Document –
━━━━━━━━━━━━━━━━
In [1]:
import numpy as np
import pandas as pd
import matplotlib.pyplot as plt
plt.style.use("seaborn")
import math
import random
import time
from numpy import log, e

In [2]:
def sigmoid(z): 
    return 1 / (1 + e**(-z))
#     return 1 / (1 + e**(-z)) - 0.0000001

In [3]:
def cost(wt, X, Y):
    Y_pred = sigmoid(X@wt)
    predict_0 = 0
    predict_1 = 0
    for i in range(len(Y)):
        if(Y[i]==0): predict_0 += (1 - Y[i]) * log(1 - Y_pred[i])
        else: predict_1 += Y[i] * log(Y_pred[i])
    return -(predict_1 + predict_0)/len(X)
#     return -(predict_1 + predict_0)

In [4]:
def accuracy(wt,X,Y):
    Y_pred = sigmoid(X@wt)
#     for i in range(len(Y_pred)):
#         if Y_pred[i]>=0.5: Y_pred[i]=1
#         else: Y_pred[i]=0
    Y_pred[Y_pred>=0.5]=1
    Y_pred[Y_pred<0.5]=0
    Y_pred = np.array(Y_pred)
    correct_class = np.sum(Y_pred==Y)   
    return 100*(correct_class/len(Y_pred))

In [5]:
def fpr(Y_pred,Y):
    tp, tn, fp, fn = 0, 0, 0, 0
    
    for i in range(len(Y)):
        if Y_pred[i] and Y[i]:
            tp += 1
        elif Y_pred[i] and not Y[i]:
            fn += 1
        elif not Y_pred[i] and Y[i]:
            fp += 1
        else:
            tn += 1
#     acc = (tp + tn) / (tp + tn + fp + fn)
    recall = tp / (tp + fn)
    precision = tp / (tp + fp)
    Fscore = 2 * recall * precision / (recall + precision)
    return Fscore, recall, precision
        

In [6]:
def plot_graph_loss(x_plot,y_plot):
    fig = plt.figure(figsize=(8,5))
    plt.subplot(1,2,1)
    plt.plot(x_plot,y_plot)
    plt.xlabel("Epochs")
    plt.ylabel("Loss/Error")
    plt.title("Error vs Epoch for Gradient Descent")
    plt.tight_layout()
    plt.show()

In [7]:
def gd(X,Y):
    wt = np.zeros(X.shape[1])
    eta = 0.01
#     eta = 0.0000005
#     eta=50
    iterations = 15000
    N = len(X)
    loss = []
    epochs = []
    acc = []
    for itr in range(iterations+1):        
        Y_pred = sigmoid(X@wt)
        wt -= eta * ((Y_pred-Y)@X) / N
        if(itr%50 ==0):
            loss.append(cost(wt,X,Y))
            acc.append(accuracy(wt,X,Y))
#             print(loss[-1])
            epochs.append(itr)
    loss = np.array(loss)
    epochs = np.array(epochs)
    return wt,loss,epochs,acc

In [8]:
def sgd(X,Y):
    wt = np.zeros(X.shape[1])
    eta = 0.05
#     eta = 50
#     eta = 0.0000005
    iterations = 1000
    loss = []
    epochs = []
    acc = []
    N = len(X)
━━━━━━━━━━━━━━━━
Items –
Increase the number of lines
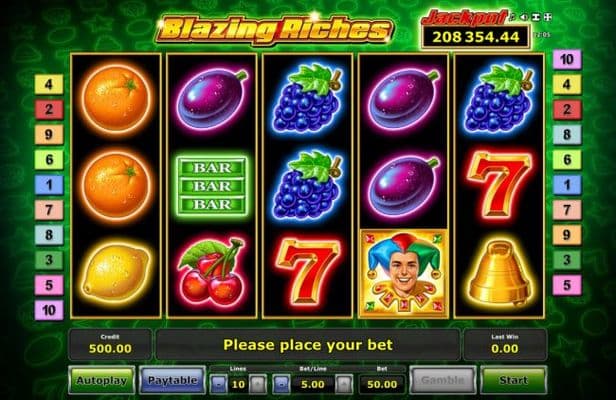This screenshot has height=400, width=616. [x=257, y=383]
━━━━━━━━━━━━━━━━
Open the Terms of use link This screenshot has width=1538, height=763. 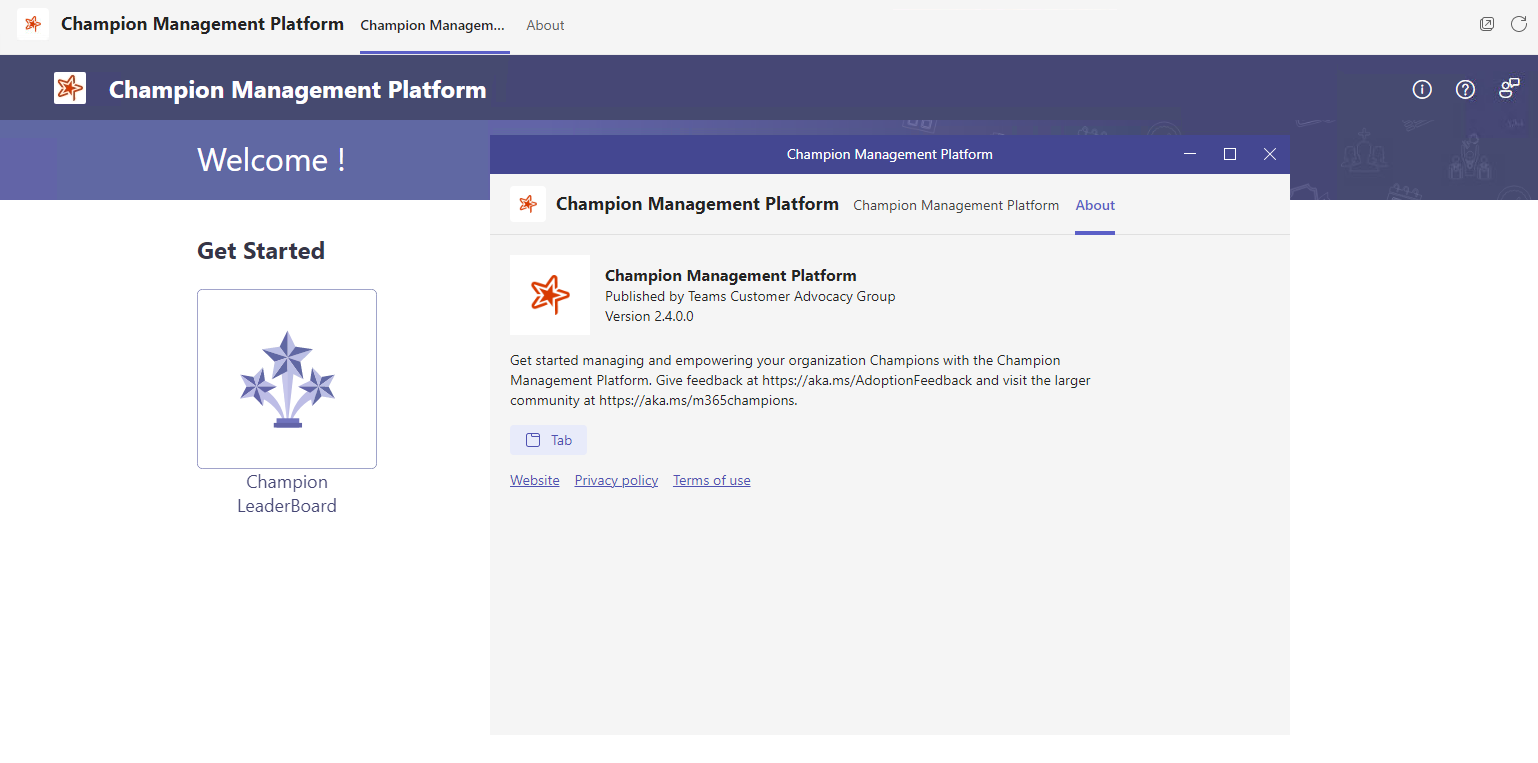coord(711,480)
━━━━━━━━━━━━━━━━
Directive –
Output the passage of the logistic regression notebook code from "recall = tp" up to and including "fig = plt.figure(figsize=(8,5))", copied character for character.

Task response –
recall = tp / (tp + fn)
    precision = tp / (tp + fp)
    Fscore = 2 * recall * precision / (recall + precision)
    return Fscore, recall, precision
        

In [6]:
def plot_graph_loss(x_plot,y_plot):
    fig = plt.figure(figsize=(8,5))